Dorothy Lichtenstein was in Edinburgh yesterday to mark the opening of Artist Rooms: Roy Lichtenstein, a show of the work of the artist known for his colourful images inspired by comic books, cartoons and other mass produced images.

The show, which runs from March 14 to January 10 next year, is part of the Artist Rooms collection and touring programme, and has been arranged with the Roy Lichtenstein Foundation of New York.

Mrs Lichtenstein said she hoped that young people visiting the show would receive a sense of the artist's joy.

Lichtenstein, a pioneer of the Pop Art movement, was born in 1923 and died in 1997.

"Something that was very important to Roy was that people look just beyond the image," she said.

"I think Roy would really like for people to have a sense of joy - I was reading an article in the New York Times before I left for Scotland, and there was an article about some people having a 'happiness gene' and you know, I think Roy had that.
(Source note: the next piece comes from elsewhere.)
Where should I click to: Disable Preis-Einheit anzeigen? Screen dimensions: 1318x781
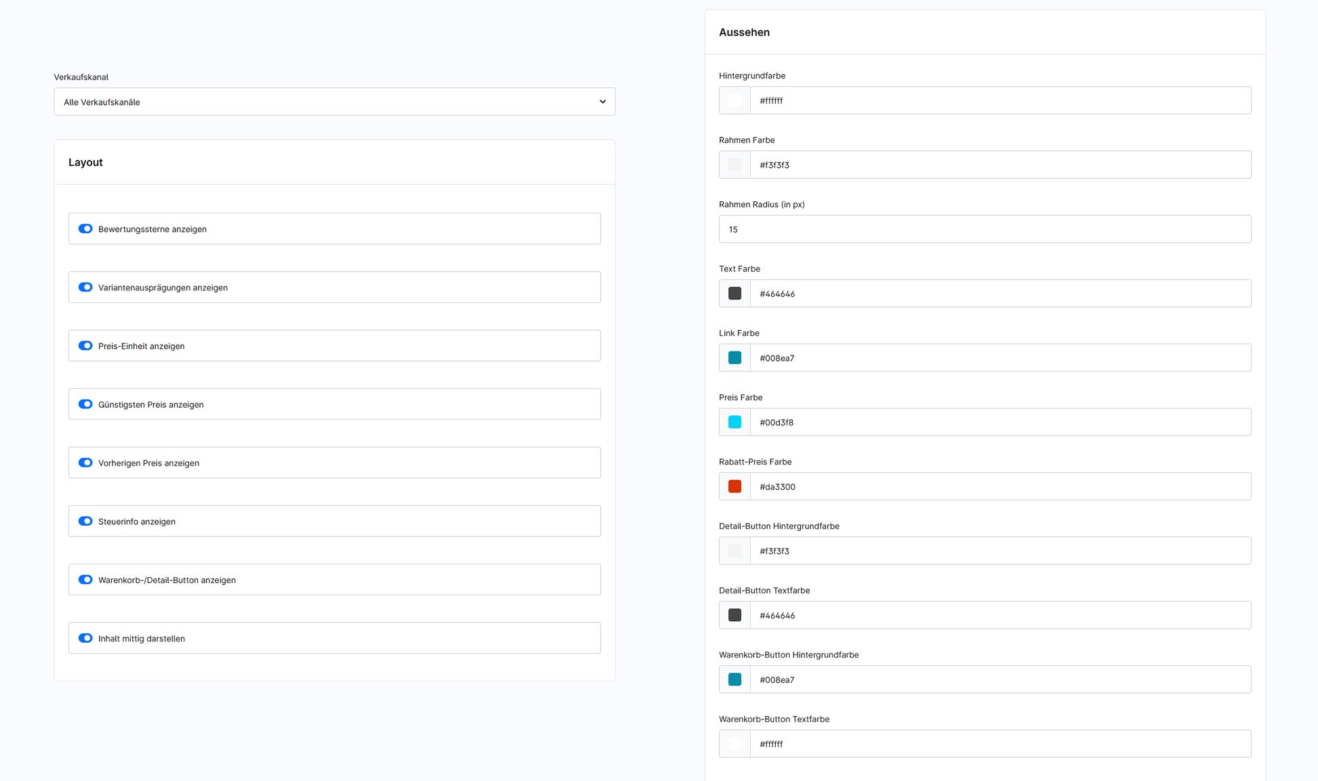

"I mean, traditionally we have always thought of the suffering and the starving artist, and art - especially abstract expressionism - being the art of torment and angst, but I think Roy would like young people to know that art can be celebratory.
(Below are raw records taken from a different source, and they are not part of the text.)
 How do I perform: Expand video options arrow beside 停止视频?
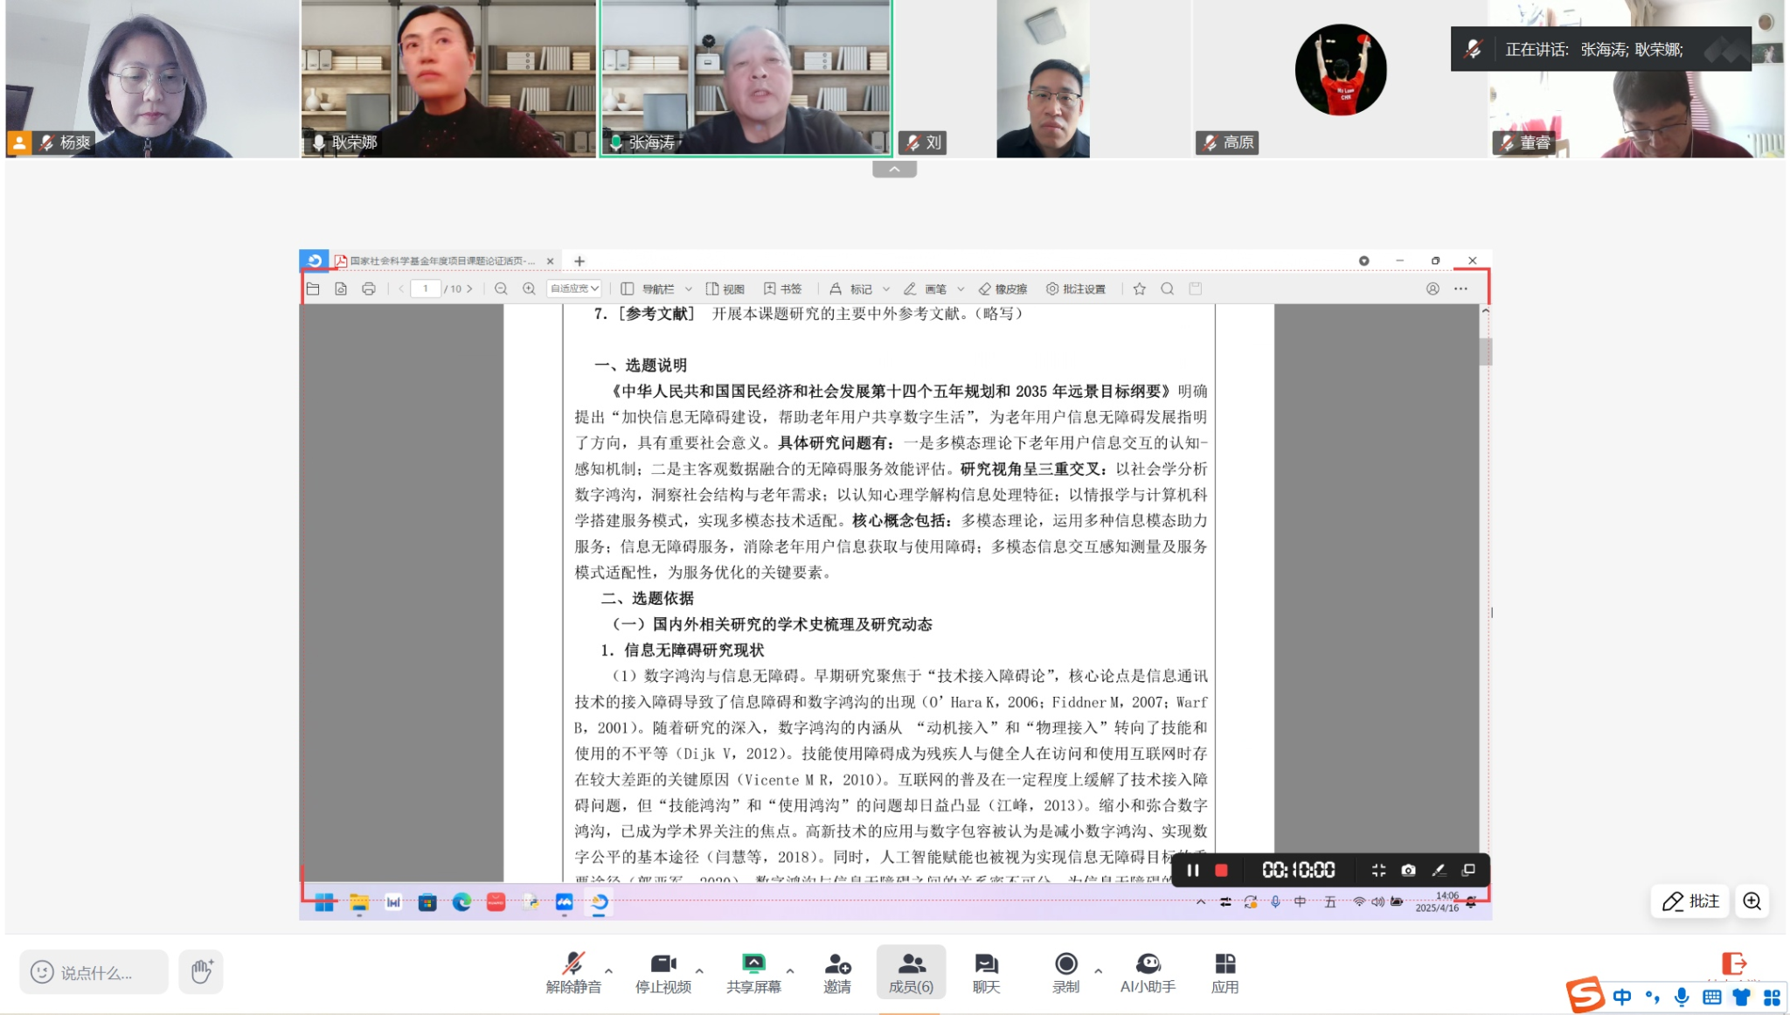pos(699,970)
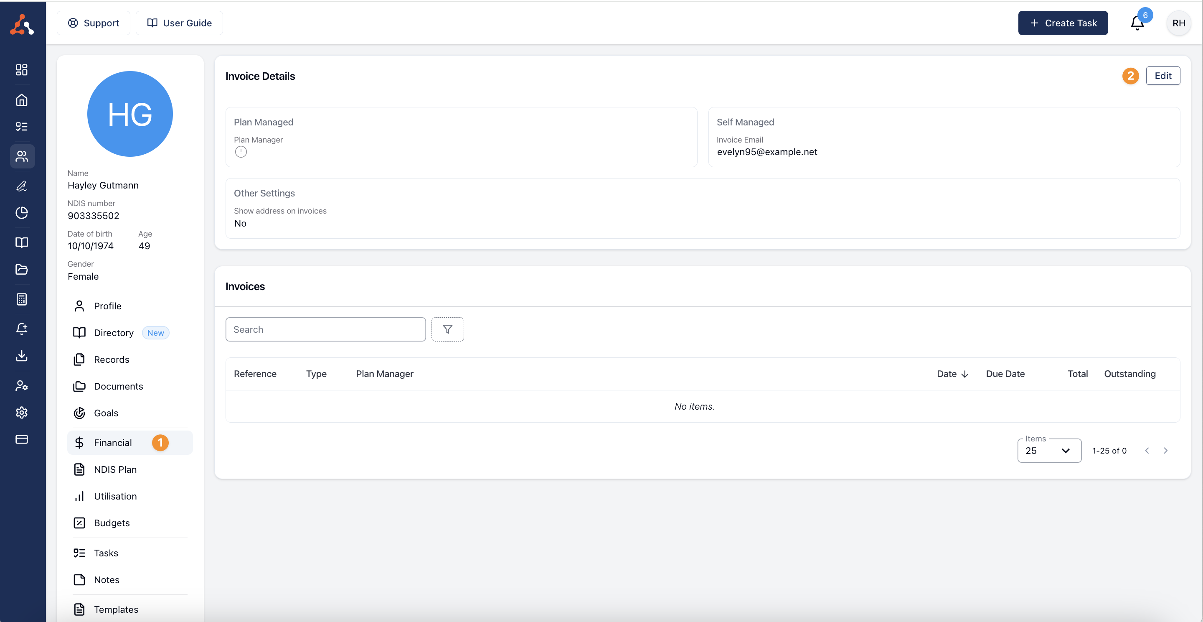Open the RH user avatar menu
The width and height of the screenshot is (1203, 622).
[x=1178, y=23]
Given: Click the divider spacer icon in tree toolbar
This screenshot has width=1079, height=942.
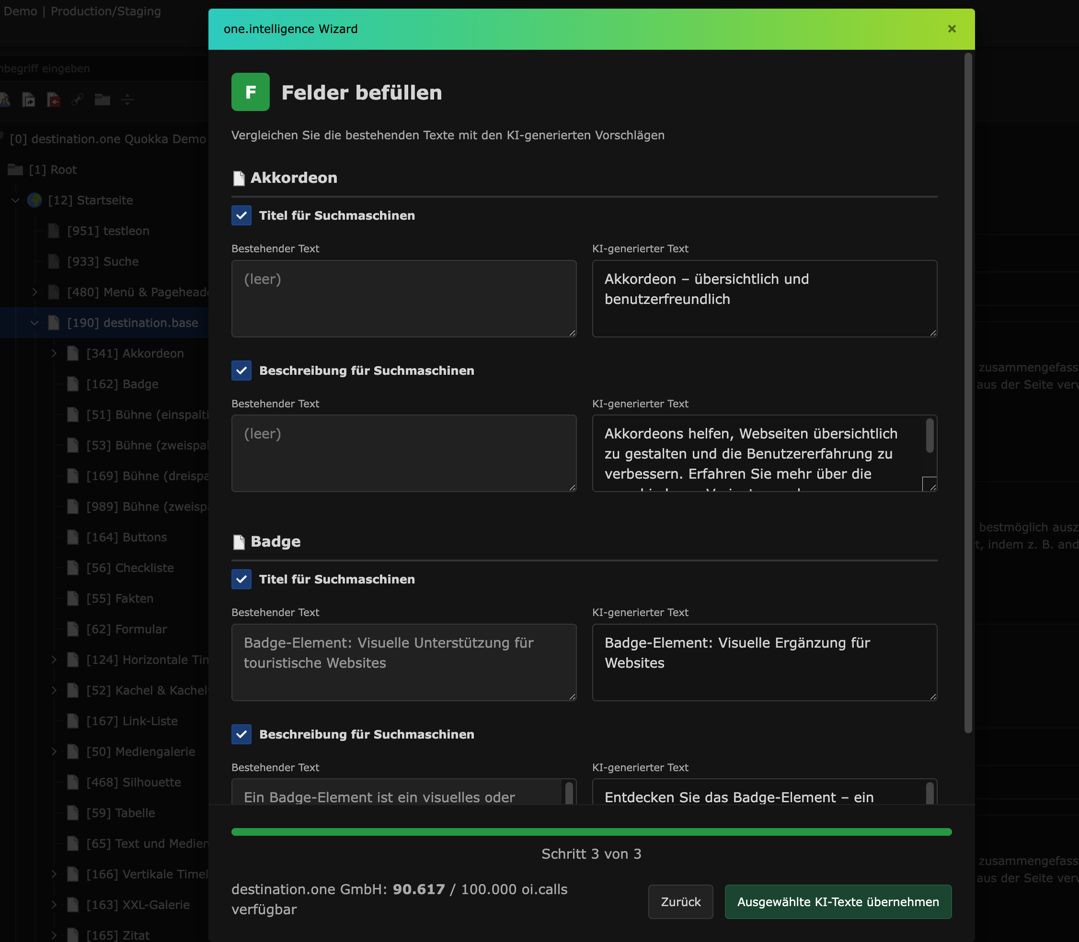Looking at the screenshot, I should tap(127, 99).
"Of course art was celebratory in the past - celebrating religion or royalty, or in the Dutch case, everyday life."

Mrs Lichtenstein said she "loved" the exhibition and was very happy to be in Scotland for the first time - a country that Lichtenstein himself did not visit.

She said the show had been a project under way for four or five years with Anthony d'Offay, the founder of the Artist Rooms collections.

"To finally see it in place - it looks wonderful and I am very happy with it," she said.

The three-room display includes 16 large-scale prints made in the 1990s which were recently placed on long-term loan to Artist Rooms by the Roy Lichtenstein Foundation.

These are shown alongside works dating from the 1960s, including the comic book painting In the Car (1963), from the Scottish National Gallery of Modern Art's collection; and a steel relief, Wall Explosion (1965), on loan from Tate in London.

The exhibition, which is free, also includes Reflections: Art (1988), a large oil painting on loan from a private collection and two Modern Art prints from 1996.

Shown beside these are examples from his Water Lilies series, which pays homage to Monet's famous, late Nymphéas paintings.